Problem description: Reproduce word for word every line from the start of the lines below down to the one containing "Open the ローソク足", including that line.

++++ Material supplied ++++

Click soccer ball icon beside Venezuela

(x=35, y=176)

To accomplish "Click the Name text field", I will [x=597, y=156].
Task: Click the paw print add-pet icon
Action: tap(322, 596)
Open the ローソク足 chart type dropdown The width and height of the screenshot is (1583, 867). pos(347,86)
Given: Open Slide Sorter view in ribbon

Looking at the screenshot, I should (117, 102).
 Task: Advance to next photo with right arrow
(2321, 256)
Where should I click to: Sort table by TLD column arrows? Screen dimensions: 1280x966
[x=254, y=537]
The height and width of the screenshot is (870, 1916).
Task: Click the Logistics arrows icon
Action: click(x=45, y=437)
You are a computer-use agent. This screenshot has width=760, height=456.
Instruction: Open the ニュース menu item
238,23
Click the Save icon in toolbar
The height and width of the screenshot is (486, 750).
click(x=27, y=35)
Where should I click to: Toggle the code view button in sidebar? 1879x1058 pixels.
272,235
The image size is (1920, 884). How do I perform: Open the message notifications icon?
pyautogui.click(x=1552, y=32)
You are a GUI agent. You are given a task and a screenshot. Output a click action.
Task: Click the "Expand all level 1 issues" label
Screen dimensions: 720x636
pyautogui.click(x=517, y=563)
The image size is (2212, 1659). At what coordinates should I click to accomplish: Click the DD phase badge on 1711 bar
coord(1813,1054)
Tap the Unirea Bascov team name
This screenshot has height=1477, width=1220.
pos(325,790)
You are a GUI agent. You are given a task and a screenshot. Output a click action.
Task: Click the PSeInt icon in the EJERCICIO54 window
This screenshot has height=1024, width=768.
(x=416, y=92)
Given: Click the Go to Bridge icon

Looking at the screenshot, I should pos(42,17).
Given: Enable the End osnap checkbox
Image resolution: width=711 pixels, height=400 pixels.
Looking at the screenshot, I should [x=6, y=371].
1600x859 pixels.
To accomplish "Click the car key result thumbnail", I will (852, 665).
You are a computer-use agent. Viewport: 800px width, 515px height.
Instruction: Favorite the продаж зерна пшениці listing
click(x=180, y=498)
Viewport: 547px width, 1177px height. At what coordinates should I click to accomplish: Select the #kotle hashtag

++++

The result:
Click soccer ball icon beside Venezuela

(x=35, y=176)

To accomplish "Click the Name text field", I will [x=597, y=156].
Task: Click the paw print add-pet icon
Action: tap(322, 596)
Open the ローソク足 chart type dropdown The width and height of the screenshot is (1583, 867). pos(347,86)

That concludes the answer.